* _SUAS TAREFAS_:
a – Diga se cada afirmação concorda com o trecho sobre Enomau: (i) Enomau, como em geral os cínicos, era ateu; (ii) Enomau examinava as profecias do oráculo de Delfos; (iii) para Enomau, a Divindade devia ocupar-se das coisas humanas. Responda sim ou não a cada uma e cite as palavras exatas do trecho que decidem a resposta.
b – Reproduza, sem nenhuma alteração, a parte do trecho sobre Enomau que vai de "A componente radical" a "possibilidade das profecias.", inclusive.
c – Retome o texto sobre Enomau e os oráculos e escreva a continuação a partir da última frase apresentada.

* _TRECHO PARA LEITURA_:
A componente radical e contestadora do antigo cinismo (que encontra a sua mais típica expressão na anaideia e na parresia, como já vimos) retorna ao primeiro plano com Enomau.1 Nos seus escritos, provavelmente tratou de todo o arco da temática cínica, mas chegaram-nos pormenorizadas informações e amplos extratos de uma única obra que tem como título A Exposisão dos Charlatães.2 Nessa obra, Enomau desfechava um intenso ataque contra os oráculos e contra a possibilidade das profecias e da mântica. Ele examinava de modo analítico as mais célebres profecias do oráculo de Delfos, mostrava a sua inconsistência capciosa e aduzia também algumas razões filosóficas contra a própria possibilidade das profecias.
As argumentações filosóficas não se baseiam sobre uma genérica negação da existência da Divindade e dos Demônios: de fato, Enomau, como em geral os cínicos, não era ateu. Ele considerava, todavia, que a Divindade não devia ocupar-se das coisas humanas e que, portanto, as pretensas profecias não tinham nada de demoníacas e de divino, mas eram apenas belos enganos. As argumentações apelavam para a contradição subsistente entre a afirmação da existência do Fato e da Necessidade que tudo governam, de um lado, e a admissão da liberdade humana, de outro. Ora, a mântica demonstra o seu próprio absurdo na medida em que apela, ao mesmo tempo, para ambos os pressupostos, os quais se excluem reciprocamente. Escreve o nosso filósofo:
"É totalmente ridículo afirmar ao mesmo tempo que algo depende do homem e que, todavia, seja dominado pelo destino."3
Note-se bem: essa contradição torna absurda a credibilidade dos oráculos (e da mântica em geral) em todos os sentidos. Em primeiro lugar, torna absurda a própria pretensa liberdade de profetizar de Apolo, porque, se tudo fosse necessário, Apolo em Delfos não poderia ficar em silêncio, nem que o quisesse, e, em todo momento, longe de poder fazer a própria vontade, ele deveria fazer o que a necessidade estabeleceu.4 Em segundo lugar, mesmo que os oráculos fossem possíveis, não teriam nenhum sentido porque, admitindo a necessidade, nada restaria em poder do homem.

* _DADOS APRESENTADOS_:

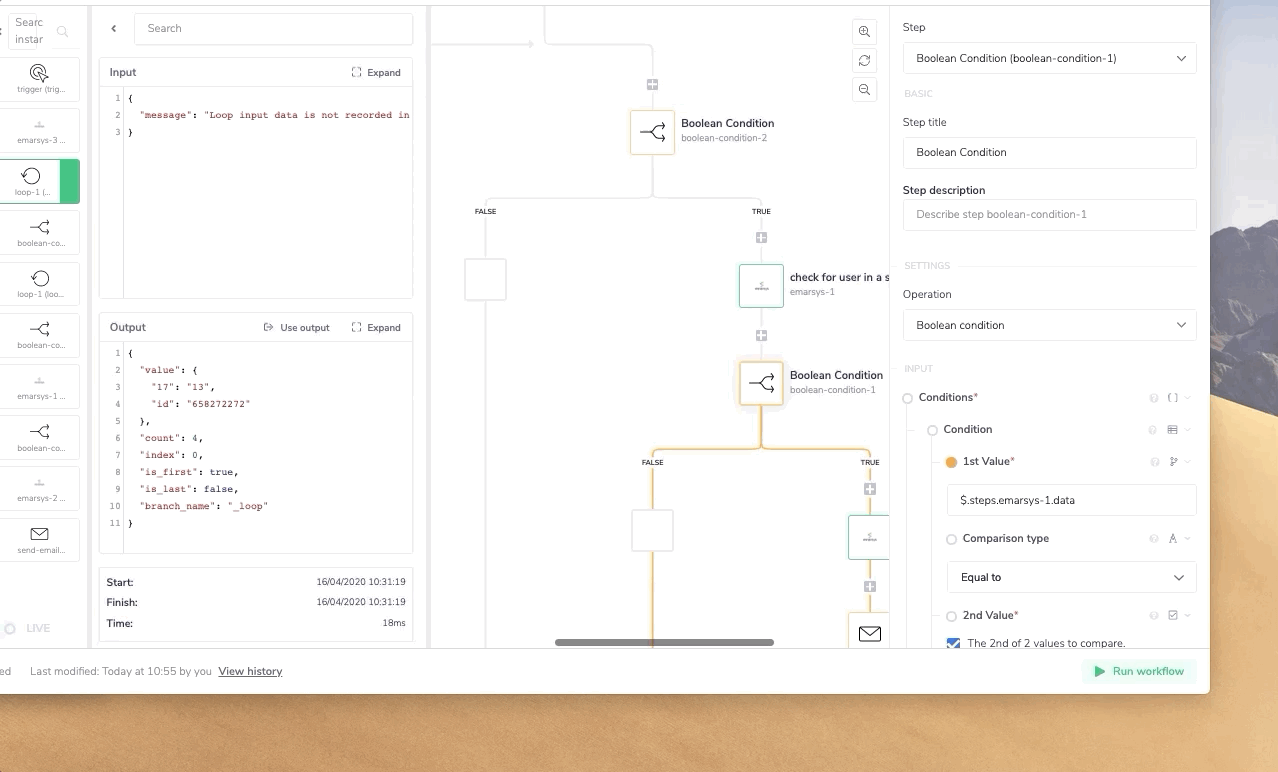
Task: Click the refresh canvas icon
Action: point(864,60)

* _RESPOSTAS DO EXERCÍCIO_:
a –
(i) Não: "Enomau, como em geral os cínicos, não era ateu."
(ii) Sim: "Ele examinava de modo analítico as mais célebres profecias do oráculo de Delfos"
(iii) Não: "a Divindade não devia ocupar-se das coisas humanas"

b –
A componente radical e contestadora do antigo cinismo (que encontra a sua mais típica expressão na anaideia e na parresia, como já vimos) retorna ao primeiro plano com Enomau.1 Nos seus escritos, provavelmente tratou de todo o arco da temática cínica, mas chegaram-nos pormenorizadas informações e amplos extratos de uma única obra que tem como título A Exposisão dos Charlatães.2 Nessa obra, Enomau desfechava um intenso ataque contra os oráculos e contra a possibilidade das profecias e da mântica. Ele examinava de modo analítico as mais célebres profecias do oráculo de Delfos, mostrava a sua inconsistência capciosa e aduzia também algumas razões filosóficas contra a própria possibilidade das profecias.

c –
Nessa vivaz polêmica, compreende-se que Enomau atacasse sobretudo os estóicos, os quais, com a sua doutrina do Fato, tinham justamente pretendido dar uma base filosófica à mântica.5
Os estóicos, segundo Enomau, não são coerentes: de fato, eles afirmam que o homem pode ser virtuoso; ademais, estão ao mesmo tempo firmemente persuadidods de que o homem pode ser tal não contra a própria vontade, mas apenas por espontânea deliberação; ora, se é assim, ninguém há, "seja deus ou sofista", que possa ousar afirmar que essa espontânea deliberação dependa da necessidade, por causa da evidente contradição; e se é assim, não se sustenta o seu fatalismo. E, com uma dose de cínica parresia, Enomau conclui:
"E se ousa afirmá-lo [i.é, que o que se escolhe deliberadamente depende também da necessidade], não formularemos mais argumentos contra ele, mas tomaremos um nervo de boi, dos mais esticados, como os que servem para endireitar os discos, e lhe arrebentaremos o dorso."6
Notas:
1. Enomau viveu na primeira metade do século II d.C. Parece que o seu ápice deve ser situado durante o reinado de Adriano (ver os documentos e a discurssão dos mesmos em Dudley, A History of Cynism, p. 184, nota 3)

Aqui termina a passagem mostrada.